Giovedì Santo – Essere preti più che fare i preti. Unn richiamo all’essere che però vale per tutti.
Giovedì Santo- Un forte richiamo all’essere–Sulla Messa Crismale oggi i mezzi di comunicazione possono solo diffondere immagini di repertorio relative agli anni passati perché quest’anno a causa del coronavirus in mattinata in Cattedrale non ci sarà la consueta solenne concelebrazione con la rinnovazione delle promesse da parte dei presbiteri e la benedizione dei “sacri oli” e tutto è rinviato a data da destinarsi.
Ma l’arcivescovo card. don Franco Montenegro rivolgendosi direttamente ai presbiteri – (e sicuramente per loro tramite a tutti i fedeli, che per il battesimo sono diventati “popolo sacerdotale”, al cui servizio è finalizzato il sacerdozio ministeriale dei presbiteri) ) – non ha mancato di far conoscere il suo pensiero, perché questo Giovedì Santo, non passi dice “senza porgervi gli auguri per la S. Pasqua e per il vostro sacerdozio”.
E, senza preamboli, entrando subito in argomento, in riferimento all’attuale situazione, scrive: “Siamo confusi e anche spaventati, non riusciamo a capire cos’è e perché sta avvenendo questo tsunami. Ma senz’altro Dio — al quale gridiamo aiuto — ci sta parlando e ci sta chiedendo qualcosa che per noi è ancora difficile decifrare; ciò di cui siamo certi è che per Lui conta il nostro bene”.
E rivolgendosi poi, sicuramente in maniera diretta ai sacerdoti ma indirettamente a tutti, nella lunga ed articolata lettera, un invito a tutti; quello della richiesta umile e sentita al Signore di accrescere la nostra fede, unitamente a quello che ci sembra il punto fondamentale, su cui si fonda tutto il resto dei suggerimenti, consigli, esortazioni, riflessioni e quant’altro, cioè il richiamo all’essere prima che all’agire. Scrive infatti : “Non siamo stati ordinati per “fare i preti”, ma per “essere preti”.
E non c’è chi non veda in questo un richiamo alla spiritualità del grande S. Tommaso e quindi all’ontologia tomista, che ha il suo cardine nel principio che “l’agire segue l’essere”.
Cioè l’azione di ogni ente dipende dalla natura del suo essere, dalla natura dell’ente stesso, che quindi deve avere cura di se stesso, del suo essere, della sua identità.
Un principio di fondamentale importanza, fondativo perciò dell’etica, che, sul piano sociologico viene sempre richiamato, per ricordare il primato dell’essere sull’avere.
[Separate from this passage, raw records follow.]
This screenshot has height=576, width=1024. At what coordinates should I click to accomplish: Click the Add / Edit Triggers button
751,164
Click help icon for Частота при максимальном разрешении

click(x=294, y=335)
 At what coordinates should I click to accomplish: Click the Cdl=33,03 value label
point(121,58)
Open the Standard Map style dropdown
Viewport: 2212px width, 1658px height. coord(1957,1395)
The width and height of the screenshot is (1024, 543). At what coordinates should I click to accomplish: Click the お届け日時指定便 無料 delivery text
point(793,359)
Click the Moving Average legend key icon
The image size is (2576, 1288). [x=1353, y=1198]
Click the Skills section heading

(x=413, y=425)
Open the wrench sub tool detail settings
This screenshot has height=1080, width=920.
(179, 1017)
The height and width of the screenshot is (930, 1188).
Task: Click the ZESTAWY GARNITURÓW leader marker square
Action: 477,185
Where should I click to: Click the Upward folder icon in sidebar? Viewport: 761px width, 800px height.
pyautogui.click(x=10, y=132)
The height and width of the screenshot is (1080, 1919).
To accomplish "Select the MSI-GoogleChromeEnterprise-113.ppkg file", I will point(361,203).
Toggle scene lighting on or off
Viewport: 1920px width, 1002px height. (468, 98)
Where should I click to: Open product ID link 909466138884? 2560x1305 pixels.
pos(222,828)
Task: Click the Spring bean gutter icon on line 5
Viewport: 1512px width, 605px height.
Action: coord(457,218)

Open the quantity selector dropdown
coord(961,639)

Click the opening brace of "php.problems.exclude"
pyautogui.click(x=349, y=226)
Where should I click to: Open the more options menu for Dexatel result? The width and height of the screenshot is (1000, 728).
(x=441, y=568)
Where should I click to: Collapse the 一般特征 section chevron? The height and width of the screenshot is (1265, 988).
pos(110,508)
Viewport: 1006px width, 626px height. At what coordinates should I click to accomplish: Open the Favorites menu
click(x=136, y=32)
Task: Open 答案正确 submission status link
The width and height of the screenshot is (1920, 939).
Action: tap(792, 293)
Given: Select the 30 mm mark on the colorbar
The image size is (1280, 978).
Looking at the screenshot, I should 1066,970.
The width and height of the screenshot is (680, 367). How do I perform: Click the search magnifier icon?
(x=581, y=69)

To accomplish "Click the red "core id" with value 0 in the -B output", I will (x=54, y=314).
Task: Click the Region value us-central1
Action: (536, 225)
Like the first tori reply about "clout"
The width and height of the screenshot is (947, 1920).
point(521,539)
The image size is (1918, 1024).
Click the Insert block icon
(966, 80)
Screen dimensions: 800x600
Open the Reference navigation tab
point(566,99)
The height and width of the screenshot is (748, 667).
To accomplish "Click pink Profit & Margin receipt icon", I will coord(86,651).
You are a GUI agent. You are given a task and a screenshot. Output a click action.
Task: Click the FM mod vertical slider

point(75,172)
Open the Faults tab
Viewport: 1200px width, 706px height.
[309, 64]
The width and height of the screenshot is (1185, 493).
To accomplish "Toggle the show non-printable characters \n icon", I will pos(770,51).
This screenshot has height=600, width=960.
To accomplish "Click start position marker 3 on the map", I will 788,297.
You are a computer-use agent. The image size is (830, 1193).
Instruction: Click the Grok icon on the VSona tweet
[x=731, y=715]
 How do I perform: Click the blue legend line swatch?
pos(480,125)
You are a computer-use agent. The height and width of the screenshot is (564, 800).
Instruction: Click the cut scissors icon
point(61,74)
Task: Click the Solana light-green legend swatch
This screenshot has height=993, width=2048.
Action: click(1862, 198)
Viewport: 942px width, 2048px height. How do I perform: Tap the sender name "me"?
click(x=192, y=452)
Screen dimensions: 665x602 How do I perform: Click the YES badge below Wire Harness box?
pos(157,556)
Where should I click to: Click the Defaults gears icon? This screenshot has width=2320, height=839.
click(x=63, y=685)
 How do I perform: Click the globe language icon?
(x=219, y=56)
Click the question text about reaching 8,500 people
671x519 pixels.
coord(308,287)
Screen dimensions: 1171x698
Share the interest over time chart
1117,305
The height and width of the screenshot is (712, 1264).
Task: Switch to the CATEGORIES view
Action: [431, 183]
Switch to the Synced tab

E quindi l’uomo vale anzitutto per quello che è, non per quello che fa e che ha, che, se è pure importante e necessario, viene comunque sicuramente dopo.
Il richiamo al primato dell’essere sul fare vale per tutti, presbiteri e popolo di Dio, credenti e non, nessuno escluso.
Ed in questa direzione la perfetta consonanza del richiamo del nostro “Francesco di Agrigento” con i frequenti richiami del “Francesco di Roma”; due nomi che tutti i presbiteri agrigentini nominano ogni giorno nella celebrazione della Messa.
Così come avverrà oggi nella Messa vespertina “in Coena Domini”, cioè in ricordo dell’ultima Cena, quando Gesù che pure era a conoscenza del tradimento di Giuda, istituiva il sacramento dell’amore.
Sacramento che è anche il sacrificio della nuova ed eterna alleanza tra Dio e l’umanità. Un’alleanza fondata sul sangue di Cristo, che non sarà mai più cambiata e durerà sino a quando ci saranno il mondo e la storia.